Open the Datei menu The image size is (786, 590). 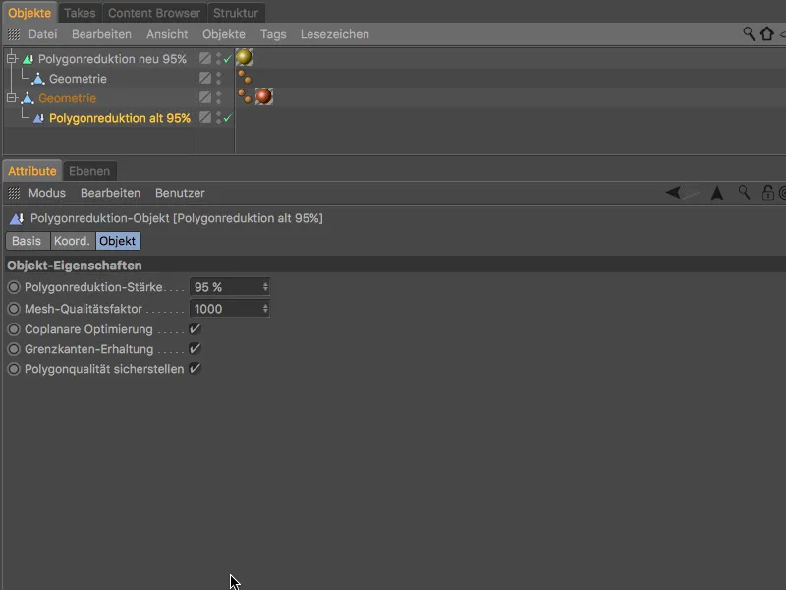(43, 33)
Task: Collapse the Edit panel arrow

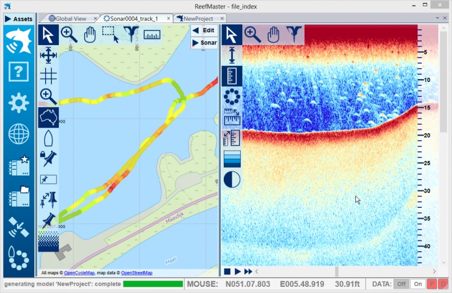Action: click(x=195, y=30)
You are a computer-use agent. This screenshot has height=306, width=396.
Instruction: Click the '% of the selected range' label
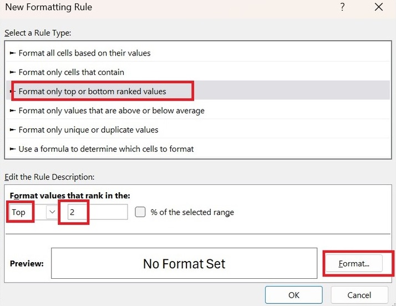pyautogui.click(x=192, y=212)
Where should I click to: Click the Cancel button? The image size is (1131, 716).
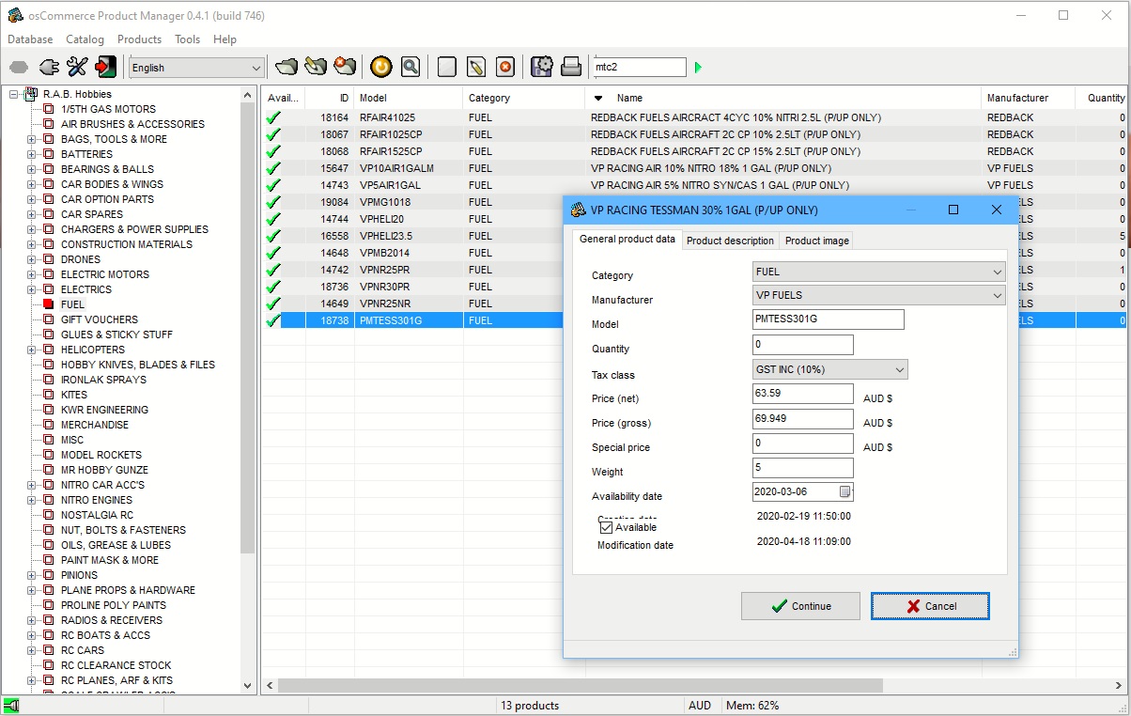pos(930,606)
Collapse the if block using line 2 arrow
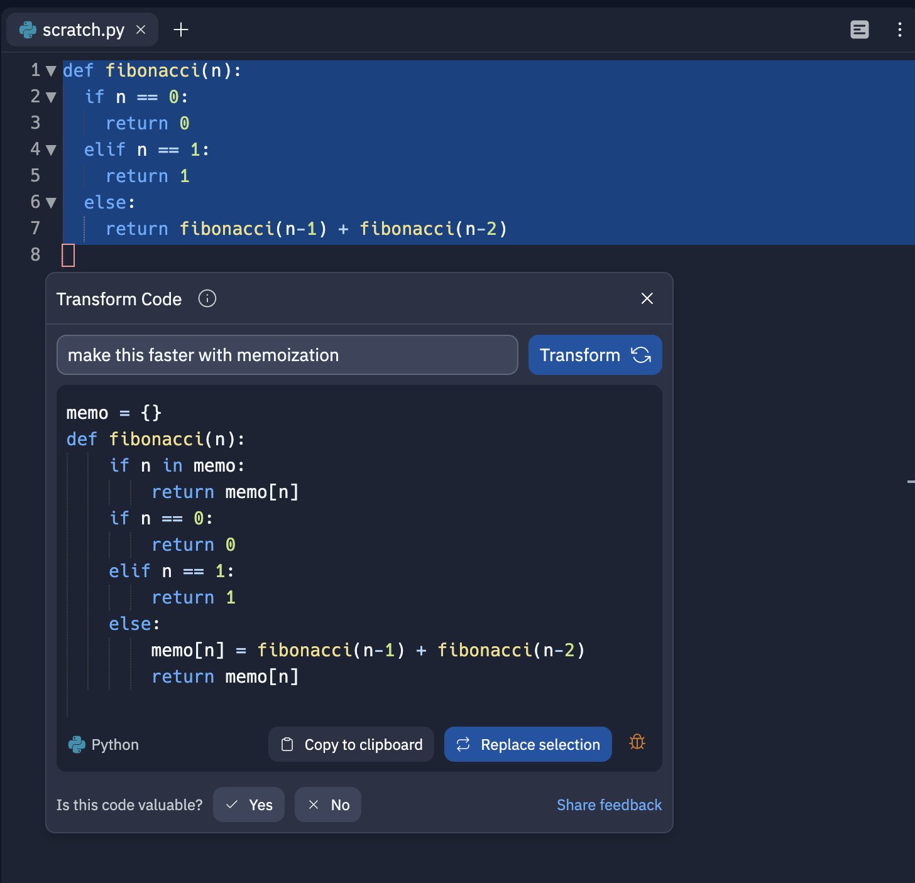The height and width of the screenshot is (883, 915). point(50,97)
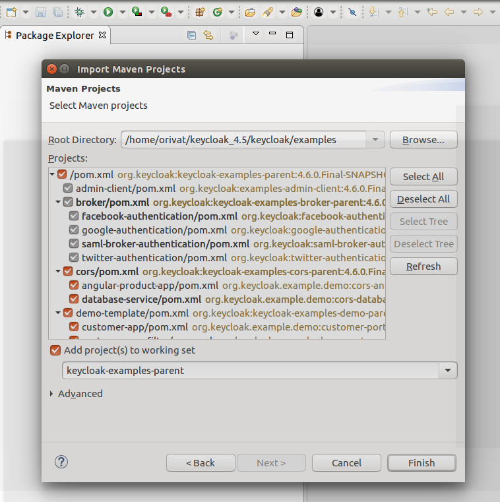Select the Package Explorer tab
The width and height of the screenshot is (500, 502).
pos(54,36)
...
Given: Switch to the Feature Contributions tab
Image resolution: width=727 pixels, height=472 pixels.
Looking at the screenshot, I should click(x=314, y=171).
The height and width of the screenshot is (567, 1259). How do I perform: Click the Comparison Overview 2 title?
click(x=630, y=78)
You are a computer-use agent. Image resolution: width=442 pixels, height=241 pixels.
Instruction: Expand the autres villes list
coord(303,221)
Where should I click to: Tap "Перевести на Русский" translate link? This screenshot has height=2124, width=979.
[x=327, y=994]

WHAT YOU WILL DO:
If a line of the records above holds the word "agent", show it.

ANSWER TO THIS PROBLEM:
You are a computer-use agent. This screenshot has height=306, width=396.
You are a computer-use agent. Image resolution: width=442 pixels, height=241 pixels.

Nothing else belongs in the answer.